Saturday, February 20, 2016

Behind the Shattered Glass

The rich are eccentric where everyone else is merely strange.  Lady Emily's mother, however, has no tolerance for either.  This fact sets up some of the most entertaining scenes in Behind the Shattered Glass, Tasha Alexander's eighth mystery.  Lady Catherine Bromley, wife of an Earl and confidant of Queen Victoria, is *not* amused when her daughter's neighbor staggers across the threshold and dies.  It's just not what one expects when visiting your daughter, her husband Colin, and their infant twins at his family's country seat.  Colin has no choice but to investigate, and (to her mother's chagrin) enlist's Emily's help.

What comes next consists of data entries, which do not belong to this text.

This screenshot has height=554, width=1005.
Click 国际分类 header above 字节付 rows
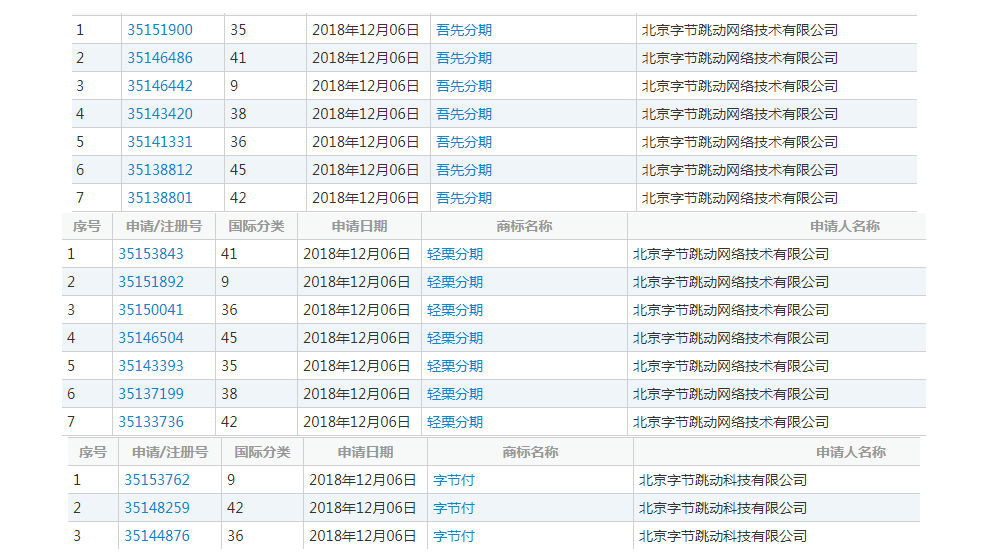click(x=262, y=452)
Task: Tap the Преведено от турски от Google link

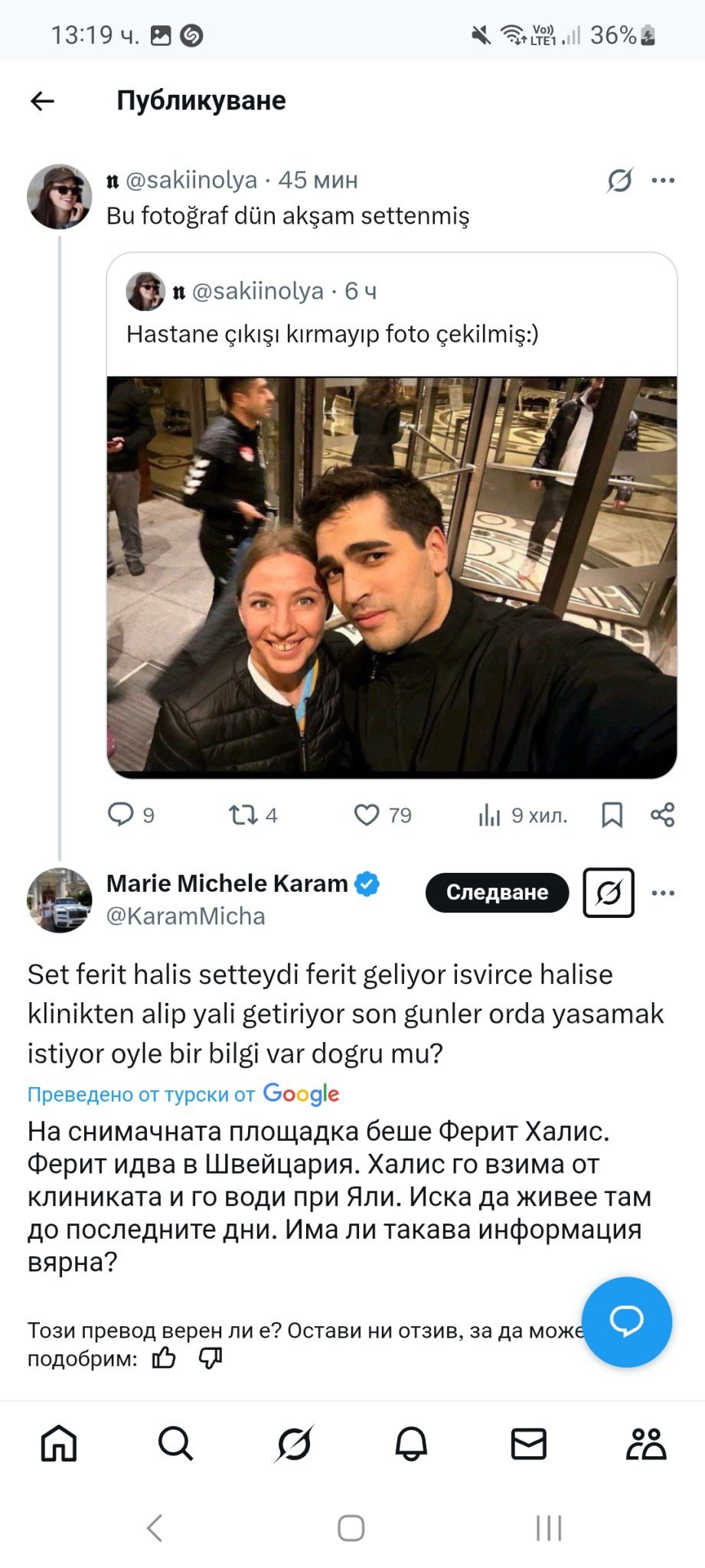Action: (x=184, y=1094)
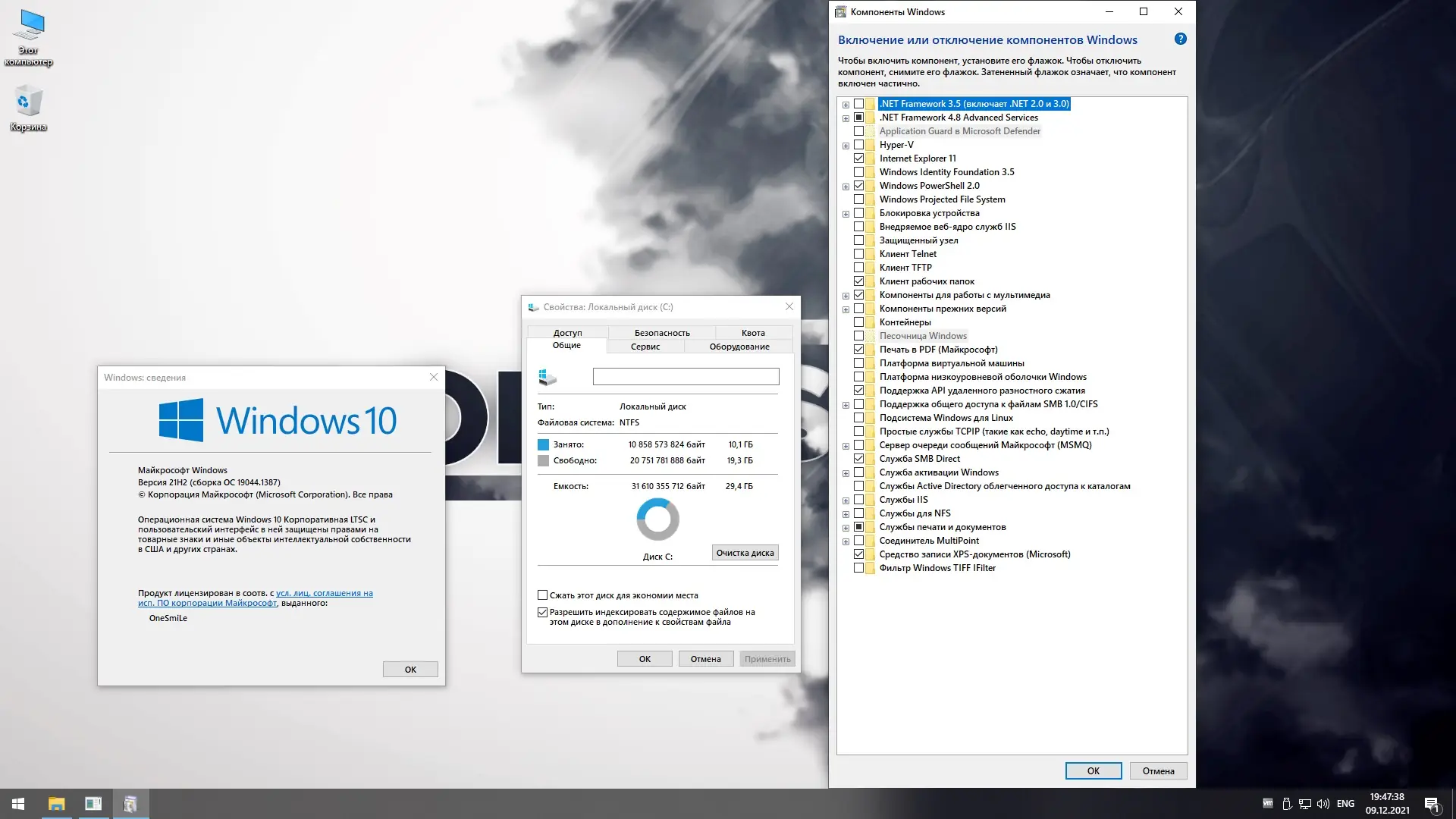
Task: Click the volume speaker tray icon
Action: click(1323, 804)
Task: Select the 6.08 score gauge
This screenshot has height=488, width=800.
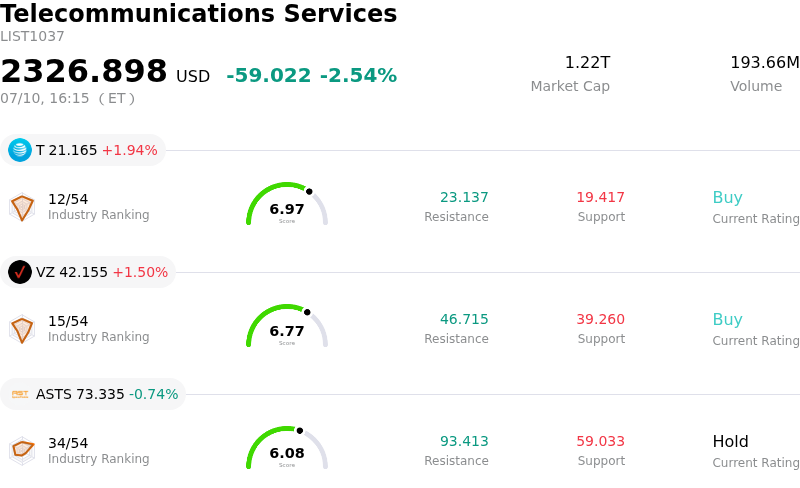Action: 287,448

The Hargraveses barely knew the newly elevated Marquess of Montague when he had the gall to die upon their doorstep, but they were mildly acquainted with his cousin Matilda, heir to the title - or so she thinks.  It turns out that there's a missing heir, a young man who's the product of a shunned family line and who has spent his adult life as an explorer and adventurer.  Matilda asks Emily to prove that this *Rodney* person is not the product of a legitimate line, and anyone familiar with the screwball comedies of the 1930s should know that by the end of the book, it won't matter.  More seriously, Emily and Colin also investigate the late Marquess's background, finding him more and more unsavory with every discovery.  Technically a gentleman but no gentleman, he'd misused an Oxford friend and dallied with the vicar's daughter while forming an engagement to an American millionaire's daughter - and that's just what Colin and Emily discover in the first day or so of their investigation.

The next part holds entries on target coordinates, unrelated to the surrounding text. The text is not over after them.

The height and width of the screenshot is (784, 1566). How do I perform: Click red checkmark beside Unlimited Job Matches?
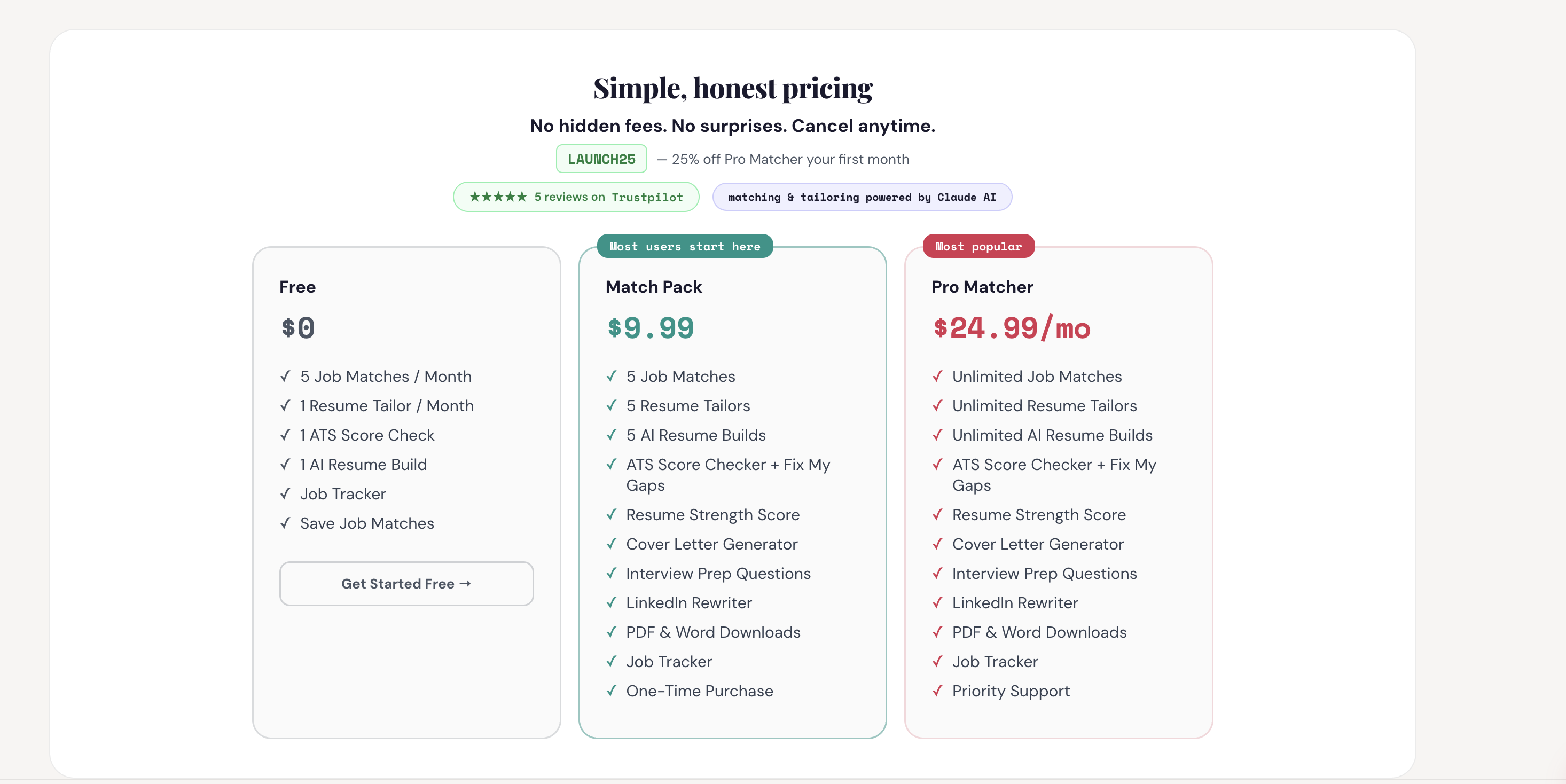tap(937, 376)
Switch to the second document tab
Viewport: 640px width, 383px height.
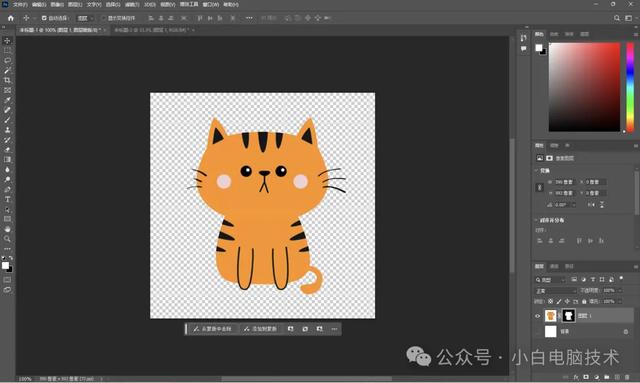(151, 30)
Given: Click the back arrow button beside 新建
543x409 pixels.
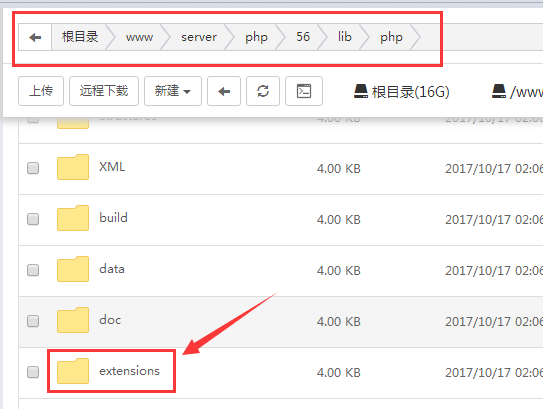Looking at the screenshot, I should coord(224,91).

As she's done with most of her mysteries, Alexander includes a parallel narrative which eventually ties into the main plot.  Lily, an artistically and musically inclined housemaid, tells this part of the story, including backstairs squabbles and potentially important information about the night of the murder.  Lily also catches the attention of Colin's friend Simon, a Duke whose eccentricity includes treating servants like people.

Simon isn't the only person who's chafing at the restrictions of Victorian society.  Emily, as mentioned in A Crimson Warning has joined her mother-in-law in the suffrage movement.  It's a cause Colin can't bring himself to support but he, unlike his wife the Earl's daughter, believes that class distinctions should start falling.  120 years later, they both seem to have giant blind spots but for the time, they're quite progressive.  I liked how Alexander showed that the two can disagree while still gently pushing each other towards their own causes.  I wonder if she's going to take a more political turn in later episodes.  That could be very interesting.